Mit dem Einstieg ins Volumengeschäft werden auch die Ansprüche an das Supercharger-Netz, den Vertrieb und den Service steigen. Das ist Musk längst klar. Nicht umsonst kündigte er bei der Präsentation des Model 3 an, die Zahl der Shops und der Ladestationen deutlich ausbauen zu wollen. Kurzum: die Investitionen dürften in den kommenden Jahren weiter steigen. Schon 2015 hatte Tesla einen Verlust von 880 Millionen Dollar ausgewiesen. „Umso wichtiger wird es sein, mit dem Model 3 Geld zu verdienen, damit die Verluste nicht ausufern“, sagt Bratzel.

Die Euphorie um das Model 3 hatte die Aktie auf ein Allzeithoch bei fast 250 Dollar getrieben. Doch einige Analysten misstrauen der Hochstimmung. Brian Johnson, Autoexperte der britischen Bank Barclays warnt in einer Analyse sogar vor einer „Atmosphäre wie am Schwarzen Freitag“ – und weist damit auf eine mögliche Blase hin.
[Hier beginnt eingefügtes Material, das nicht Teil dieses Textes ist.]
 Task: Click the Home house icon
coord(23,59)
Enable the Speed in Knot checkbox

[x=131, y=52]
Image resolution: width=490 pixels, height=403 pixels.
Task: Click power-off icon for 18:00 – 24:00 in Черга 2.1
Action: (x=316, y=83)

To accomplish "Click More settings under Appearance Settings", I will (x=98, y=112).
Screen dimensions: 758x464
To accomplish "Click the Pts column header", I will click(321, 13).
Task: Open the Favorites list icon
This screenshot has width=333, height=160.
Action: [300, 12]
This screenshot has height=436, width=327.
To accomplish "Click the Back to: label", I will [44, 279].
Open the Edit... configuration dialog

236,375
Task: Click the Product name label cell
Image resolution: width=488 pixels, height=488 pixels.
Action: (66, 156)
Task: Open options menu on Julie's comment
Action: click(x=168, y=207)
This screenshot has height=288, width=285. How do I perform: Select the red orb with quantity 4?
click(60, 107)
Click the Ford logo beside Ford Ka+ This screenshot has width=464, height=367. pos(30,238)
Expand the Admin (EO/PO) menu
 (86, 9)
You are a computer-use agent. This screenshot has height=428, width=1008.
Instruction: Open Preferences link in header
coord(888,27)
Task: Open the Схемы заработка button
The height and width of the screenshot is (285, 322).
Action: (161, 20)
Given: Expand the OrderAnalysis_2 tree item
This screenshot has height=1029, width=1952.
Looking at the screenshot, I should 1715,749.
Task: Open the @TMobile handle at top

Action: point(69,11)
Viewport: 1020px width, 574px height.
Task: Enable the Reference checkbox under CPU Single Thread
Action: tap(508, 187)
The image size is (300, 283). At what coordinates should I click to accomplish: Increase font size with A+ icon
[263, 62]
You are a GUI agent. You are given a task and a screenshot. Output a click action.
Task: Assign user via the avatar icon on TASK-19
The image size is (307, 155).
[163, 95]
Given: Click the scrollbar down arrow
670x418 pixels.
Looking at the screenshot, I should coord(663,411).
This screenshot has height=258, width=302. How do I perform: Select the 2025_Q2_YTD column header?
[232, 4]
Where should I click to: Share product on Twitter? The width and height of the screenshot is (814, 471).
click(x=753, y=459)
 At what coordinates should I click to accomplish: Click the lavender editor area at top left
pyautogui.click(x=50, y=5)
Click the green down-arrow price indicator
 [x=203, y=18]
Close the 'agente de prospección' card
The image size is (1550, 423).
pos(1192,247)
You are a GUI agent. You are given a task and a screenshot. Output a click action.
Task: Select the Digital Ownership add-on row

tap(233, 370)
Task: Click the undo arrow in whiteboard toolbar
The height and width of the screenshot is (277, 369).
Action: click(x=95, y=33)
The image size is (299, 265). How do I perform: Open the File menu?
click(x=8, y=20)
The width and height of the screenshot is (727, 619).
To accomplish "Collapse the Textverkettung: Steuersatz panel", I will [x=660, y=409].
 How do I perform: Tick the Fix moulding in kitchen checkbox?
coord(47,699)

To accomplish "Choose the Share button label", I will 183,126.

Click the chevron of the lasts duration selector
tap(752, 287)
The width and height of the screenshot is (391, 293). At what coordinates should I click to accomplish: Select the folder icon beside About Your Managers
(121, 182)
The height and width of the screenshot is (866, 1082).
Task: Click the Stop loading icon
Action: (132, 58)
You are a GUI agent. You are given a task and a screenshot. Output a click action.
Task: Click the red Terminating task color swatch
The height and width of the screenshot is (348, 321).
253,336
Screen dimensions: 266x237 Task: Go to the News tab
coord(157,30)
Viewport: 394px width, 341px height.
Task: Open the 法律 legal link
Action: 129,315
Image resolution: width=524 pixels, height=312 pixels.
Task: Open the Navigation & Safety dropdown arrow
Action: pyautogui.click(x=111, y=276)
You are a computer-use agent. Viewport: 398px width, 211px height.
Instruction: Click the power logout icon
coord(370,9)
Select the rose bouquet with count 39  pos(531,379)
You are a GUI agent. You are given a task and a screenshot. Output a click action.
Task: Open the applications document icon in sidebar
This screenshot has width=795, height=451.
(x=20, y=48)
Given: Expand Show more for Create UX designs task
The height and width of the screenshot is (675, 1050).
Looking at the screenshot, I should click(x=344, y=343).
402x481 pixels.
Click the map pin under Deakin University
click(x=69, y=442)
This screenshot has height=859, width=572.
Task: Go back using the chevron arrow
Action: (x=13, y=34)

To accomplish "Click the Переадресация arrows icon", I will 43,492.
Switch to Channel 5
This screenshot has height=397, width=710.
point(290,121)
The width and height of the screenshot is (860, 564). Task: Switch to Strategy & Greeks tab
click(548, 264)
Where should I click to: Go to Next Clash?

Immerhin habe es Tesla schon bei vorangegangenen Modellen nicht geschafft, den vereinbarten Termin einzuhalten.

Vorschusslorbeeren wirken sich positiv aus

Andere sind optimistischer: In einem Report kommt Morgan Stanley zu dem Schluss, dass Tesla nun damit beginnen könnte, die Autobranche umzukrempeln. „Wir haben bisher immer betont, dass Tesla – trotz der vielen Fortschritte – noch nicht wirklich disruptiv in der Autoindustrie gewirkt hat”, schreiben die Analysten der britischen Bank. „Wir haben das Gefühl, dass sich das nun ändern könnte.“

Und auch auf die Finanzierung des Autobauers haben sich die Vorschusslorbeeren der Anleger positiv ausgewirkt. Würde jeder, der vorbestellt hat, auch tatsächlich ein Model 3 kaufen, könnte Tesla mit Einnahmen von rund zehn Milliarden Dollar rechnen. 1.000 Dollar beziehungsweise Euro müssen die Kaufinteressenten heute schon vorweisen. Ohne auch nur ein Auto gebaut zu haben, hat Tesla damit bislang 276 Millionen Dollar eingesammelt.

Das Geld will man vorerst nicht anrühren, heißt es aus dem Unternehmen. Immerhin muss der Vorschuss zurückgezahlt werden, wenn die Bestellung storniert wird. Aber es ist ein gutes Polster und immerhin sogar mehr, als 2010 beim Börsengang eingesammelt wurde. Das soll Elon Musk erst mal einer nachmachen.